▸ **Directions**:
Please copy the listing below word for word, keeping every line and character unchanged.
※
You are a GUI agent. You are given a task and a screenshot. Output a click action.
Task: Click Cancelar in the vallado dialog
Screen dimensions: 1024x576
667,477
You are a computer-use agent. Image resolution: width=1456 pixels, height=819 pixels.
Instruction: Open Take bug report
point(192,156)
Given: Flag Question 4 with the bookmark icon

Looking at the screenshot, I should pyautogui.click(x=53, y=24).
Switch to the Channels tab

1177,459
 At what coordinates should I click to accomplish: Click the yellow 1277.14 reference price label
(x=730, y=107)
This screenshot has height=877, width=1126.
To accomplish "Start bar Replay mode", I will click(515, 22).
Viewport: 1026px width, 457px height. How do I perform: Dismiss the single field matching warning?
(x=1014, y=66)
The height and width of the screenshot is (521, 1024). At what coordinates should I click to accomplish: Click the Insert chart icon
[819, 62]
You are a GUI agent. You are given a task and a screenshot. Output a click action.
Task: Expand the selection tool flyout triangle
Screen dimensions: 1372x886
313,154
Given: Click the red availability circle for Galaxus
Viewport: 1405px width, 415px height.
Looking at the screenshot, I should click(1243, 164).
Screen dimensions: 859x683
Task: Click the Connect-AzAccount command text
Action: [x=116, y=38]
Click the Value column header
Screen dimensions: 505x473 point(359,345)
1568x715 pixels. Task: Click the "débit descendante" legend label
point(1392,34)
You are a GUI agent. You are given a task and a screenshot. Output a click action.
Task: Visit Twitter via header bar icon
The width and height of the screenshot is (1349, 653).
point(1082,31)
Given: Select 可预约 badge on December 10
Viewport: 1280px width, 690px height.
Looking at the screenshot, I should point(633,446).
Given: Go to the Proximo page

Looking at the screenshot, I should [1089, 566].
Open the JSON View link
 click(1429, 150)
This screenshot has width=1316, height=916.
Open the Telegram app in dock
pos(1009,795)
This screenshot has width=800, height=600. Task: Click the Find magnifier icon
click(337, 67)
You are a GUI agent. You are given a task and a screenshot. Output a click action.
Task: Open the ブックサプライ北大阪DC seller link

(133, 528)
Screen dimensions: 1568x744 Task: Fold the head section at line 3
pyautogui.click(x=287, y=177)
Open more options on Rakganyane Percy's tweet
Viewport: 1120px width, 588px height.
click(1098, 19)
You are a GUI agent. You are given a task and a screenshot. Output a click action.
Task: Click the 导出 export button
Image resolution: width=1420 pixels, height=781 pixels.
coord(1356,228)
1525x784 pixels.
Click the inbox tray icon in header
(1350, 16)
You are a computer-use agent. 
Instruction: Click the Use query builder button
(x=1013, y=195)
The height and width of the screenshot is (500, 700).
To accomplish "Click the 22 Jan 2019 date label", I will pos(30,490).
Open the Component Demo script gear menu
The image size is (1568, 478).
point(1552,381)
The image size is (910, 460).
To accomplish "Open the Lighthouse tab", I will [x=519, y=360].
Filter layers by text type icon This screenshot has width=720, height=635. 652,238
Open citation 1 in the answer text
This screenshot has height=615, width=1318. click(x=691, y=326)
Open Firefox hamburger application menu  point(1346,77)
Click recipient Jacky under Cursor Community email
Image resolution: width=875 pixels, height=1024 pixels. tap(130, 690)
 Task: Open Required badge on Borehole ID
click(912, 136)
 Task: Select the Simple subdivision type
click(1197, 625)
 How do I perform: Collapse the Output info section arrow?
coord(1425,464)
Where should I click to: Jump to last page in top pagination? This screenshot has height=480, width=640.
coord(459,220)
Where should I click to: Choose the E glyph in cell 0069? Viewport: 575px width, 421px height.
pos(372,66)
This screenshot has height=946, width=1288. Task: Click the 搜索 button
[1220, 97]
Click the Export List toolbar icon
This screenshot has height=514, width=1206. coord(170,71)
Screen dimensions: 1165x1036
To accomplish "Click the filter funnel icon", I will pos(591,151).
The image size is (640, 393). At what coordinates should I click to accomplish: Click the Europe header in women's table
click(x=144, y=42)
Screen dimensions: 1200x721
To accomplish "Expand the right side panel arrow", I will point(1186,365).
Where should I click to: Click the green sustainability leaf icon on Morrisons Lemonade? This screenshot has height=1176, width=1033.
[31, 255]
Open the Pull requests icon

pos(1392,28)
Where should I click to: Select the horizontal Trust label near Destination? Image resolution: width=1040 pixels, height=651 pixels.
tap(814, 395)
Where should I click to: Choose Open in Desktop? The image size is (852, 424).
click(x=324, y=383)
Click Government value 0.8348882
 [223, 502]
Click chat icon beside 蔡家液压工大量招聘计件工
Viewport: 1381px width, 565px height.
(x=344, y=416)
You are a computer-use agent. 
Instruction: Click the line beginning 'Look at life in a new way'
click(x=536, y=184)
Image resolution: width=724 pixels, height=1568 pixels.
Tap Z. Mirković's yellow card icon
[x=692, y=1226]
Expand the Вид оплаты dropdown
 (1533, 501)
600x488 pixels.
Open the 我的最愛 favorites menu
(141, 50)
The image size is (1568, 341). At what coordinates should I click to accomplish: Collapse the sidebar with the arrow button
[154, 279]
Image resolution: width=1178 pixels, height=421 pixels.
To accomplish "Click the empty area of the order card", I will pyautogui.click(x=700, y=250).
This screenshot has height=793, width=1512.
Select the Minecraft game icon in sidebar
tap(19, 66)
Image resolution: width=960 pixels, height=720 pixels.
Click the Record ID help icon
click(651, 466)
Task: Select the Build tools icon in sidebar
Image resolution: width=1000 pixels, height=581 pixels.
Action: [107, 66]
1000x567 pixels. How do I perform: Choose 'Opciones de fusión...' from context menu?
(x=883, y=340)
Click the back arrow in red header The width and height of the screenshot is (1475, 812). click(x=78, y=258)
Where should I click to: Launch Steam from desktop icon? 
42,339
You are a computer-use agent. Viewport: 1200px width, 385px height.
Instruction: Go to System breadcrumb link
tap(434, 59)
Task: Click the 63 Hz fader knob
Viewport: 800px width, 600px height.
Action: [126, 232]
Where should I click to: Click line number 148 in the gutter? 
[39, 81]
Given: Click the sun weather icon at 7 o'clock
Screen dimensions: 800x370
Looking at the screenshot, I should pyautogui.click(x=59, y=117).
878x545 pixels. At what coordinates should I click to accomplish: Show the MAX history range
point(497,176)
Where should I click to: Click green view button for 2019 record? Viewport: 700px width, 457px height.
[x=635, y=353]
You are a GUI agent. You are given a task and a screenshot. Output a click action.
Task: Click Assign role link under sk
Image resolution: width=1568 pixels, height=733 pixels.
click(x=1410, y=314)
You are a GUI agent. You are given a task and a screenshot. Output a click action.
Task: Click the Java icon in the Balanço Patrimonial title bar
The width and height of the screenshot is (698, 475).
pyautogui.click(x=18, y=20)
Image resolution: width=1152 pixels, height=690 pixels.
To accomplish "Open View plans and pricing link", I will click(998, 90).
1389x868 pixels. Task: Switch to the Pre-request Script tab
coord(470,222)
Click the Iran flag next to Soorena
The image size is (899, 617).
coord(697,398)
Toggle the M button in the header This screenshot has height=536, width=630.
※
▸ **Result of this task**:
You are a GUI agent. You are given a task and a screenshot. Output a click action.
Task: Click Cancelar in the vallado dialog
Screen dimensions: 1024x576
667,477
You are a computer-use agent. Image resolution: width=1456 pixels, height=819 pixels.
Instruction: Open Take bug report
point(192,156)
Given: Flag Question 4 with the bookmark icon

Looking at the screenshot, I should pyautogui.click(x=53, y=24).
Switch to the Channels tab

1177,459
 At what coordinates should I click to accomplish: Click the yellow 1277.14 reference price label
(x=730, y=107)
This screenshot has height=877, width=1126.
To accomplish "Start bar Replay mode", I will click(515, 22).
Viewport: 1026px width, 457px height. How do I perform: Dismiss the single field matching warning?
(x=1014, y=66)
The height and width of the screenshot is (521, 1024). At what coordinates should I click to accomplish: Click the Insert chart icon
[819, 62]
You are a GUI agent. You are given a task and a screenshot. Output a click action.
Task: Expand the selection tool flyout triangle
Screen dimensions: 1372x886
313,154
Given: Click the red availability circle for Galaxus
Viewport: 1405px width, 415px height.
Looking at the screenshot, I should click(1243, 164).
Screen dimensions: 859x683
Task: Click the Connect-AzAccount command text
Action: [x=116, y=38]
Click the Value column header
Screen dimensions: 505x473 point(359,345)
1568x715 pixels. Task: Click the "débit descendante" legend label
point(1392,34)
You are a GUI agent. You are given a task and a screenshot. Output a click action.
Task: Visit Twitter via header bar icon
The width and height of the screenshot is (1349, 653).
point(1082,31)
Given: Select 可预约 badge on December 10
Viewport: 1280px width, 690px height.
Looking at the screenshot, I should point(633,446).
Given: Go to the Proximo page

Looking at the screenshot, I should [1089, 566].
Open the JSON View link
 click(1429, 150)
This screenshot has width=1316, height=916.
Open the Telegram app in dock
pos(1009,795)
This screenshot has width=800, height=600. Task: Click the Find magnifier icon
click(337, 67)
You are a GUI agent. You are given a task and a screenshot. Output a click action.
Task: Open the ブックサプライ北大阪DC seller link

(133, 528)
Screen dimensions: 1568x744 Task: Fold the head section at line 3
pyautogui.click(x=287, y=177)
Open more options on Rakganyane Percy's tweet
Viewport: 1120px width, 588px height.
click(1098, 19)
You are a GUI agent. You are given a task and a screenshot. Output a click action.
Task: Click the 导出 export button
Image resolution: width=1420 pixels, height=781 pixels.
coord(1356,228)
1525x784 pixels.
Click the inbox tray icon in header
(1350, 16)
You are a computer-use agent. 
Instruction: Click the Use query builder button
(x=1013, y=195)
The height and width of the screenshot is (500, 700).
To accomplish "Click the 22 Jan 2019 date label", I will pos(30,490).
Open the Component Demo script gear menu
The image size is (1568, 478).
point(1552,381)
The image size is (910, 460).
To accomplish "Open the Lighthouse tab", I will [x=519, y=360].
Filter layers by text type icon This screenshot has width=720, height=635. 652,238
Open citation 1 in the answer text
This screenshot has height=615, width=1318. click(x=691, y=326)
Open Firefox hamburger application menu  point(1346,77)
Click recipient Jacky under Cursor Community email
Image resolution: width=875 pixels, height=1024 pixels. tap(130, 690)
 Task: Open Required badge on Borehole ID
click(912, 136)
 Task: Select the Simple subdivision type
click(1197, 625)
 How do I perform: Collapse the Output info section arrow?
coord(1425,464)
Where should I click to: Jump to last page in top pagination? This screenshot has height=480, width=640.
coord(459,220)
Where should I click to: Choose the E glyph in cell 0069? Viewport: 575px width, 421px height.
pos(372,66)
This screenshot has height=946, width=1288. Task: Click the 搜索 button
[1220, 97]
Click the Export List toolbar icon
This screenshot has height=514, width=1206. coord(170,71)
Screen dimensions: 1165x1036
To accomplish "Click the filter funnel icon", I will pos(591,151).
The image size is (640, 393). At what coordinates should I click to accomplish: Click the Europe header in women's table
click(x=144, y=42)
Screen dimensions: 1200x721
To accomplish "Expand the right side panel arrow", I will point(1186,365).
Where should I click to: Click the green sustainability leaf icon on Morrisons Lemonade? This screenshot has height=1176, width=1033.
[31, 255]
Open the Pull requests icon

pos(1392,28)
Where should I click to: Select the horizontal Trust label near Destination? Image resolution: width=1040 pixels, height=651 pixels.
tap(814, 395)
Where should I click to: Choose Open in Desktop? The image size is (852, 424).
click(x=324, y=383)
Click Government value 0.8348882
 [223, 502]
Click chat icon beside 蔡家液压工大量招聘计件工
Viewport: 1381px width, 565px height.
(x=344, y=416)
You are a computer-use agent. 
Instruction: Click the line beginning 'Look at life in a new way'
click(x=536, y=184)
Image resolution: width=724 pixels, height=1568 pixels.
Tap Z. Mirković's yellow card icon
[x=692, y=1226]
Expand the Вид оплаты dropdown
 (1533, 501)
600x488 pixels.
Open the 我的最愛 favorites menu
(141, 50)
The image size is (1568, 341). At what coordinates should I click to accomplish: Collapse the sidebar with the arrow button
[154, 279]
Image resolution: width=1178 pixels, height=421 pixels.
To accomplish "Click the empty area of the order card", I will pyautogui.click(x=700, y=250).
This screenshot has height=793, width=1512.
Select the Minecraft game icon in sidebar
tap(19, 66)
Image resolution: width=960 pixels, height=720 pixels.
Click the Record ID help icon
click(651, 466)
Task: Select the Build tools icon in sidebar
Image resolution: width=1000 pixels, height=581 pixels.
Action: [107, 66]
1000x567 pixels. How do I perform: Choose 'Opciones de fusión...' from context menu?
(x=883, y=340)
Click the back arrow in red header The width and height of the screenshot is (1475, 812). click(x=78, y=258)
Where should I click to: Launch Steam from desktop icon? 
42,339
You are a computer-use agent. Viewport: 1200px width, 385px height.
Instruction: Go to System breadcrumb link
tap(434, 59)
Task: Click the 63 Hz fader knob
Viewport: 800px width, 600px height.
Action: [126, 232]
Where should I click to: Click line number 148 in the gutter? 
[39, 81]
Given: Click the sun weather icon at 7 o'clock
Screen dimensions: 800x370
Looking at the screenshot, I should pyautogui.click(x=59, y=117).
878x545 pixels. At what coordinates should I click to accomplish: Show the MAX history range
point(497,176)
Where should I click to: Click green view button for 2019 record? Viewport: 700px width, 457px height.
[x=635, y=353]
You are a GUI agent. You are given a task and a screenshot. Output a click action.
Task: Click Assign role link under sk
Image resolution: width=1568 pixels, height=733 pixels.
click(x=1410, y=314)
You are a GUI agent. You are given a task and a screenshot. Output a click action.
Task: Click the Java icon in the Balanço Patrimonial title bar
The width and height of the screenshot is (698, 475).
pyautogui.click(x=18, y=20)
Image resolution: width=1152 pixels, height=690 pixels.
To accomplish "Open View plans and pricing link", I will click(998, 90).
1389x868 pixels. Task: Switch to the Pre-request Script tab
coord(470,222)
Click the Iran flag next to Soorena
The image size is (899, 617).
coord(697,398)
Toggle the M button in the header This screenshot has height=536, width=630.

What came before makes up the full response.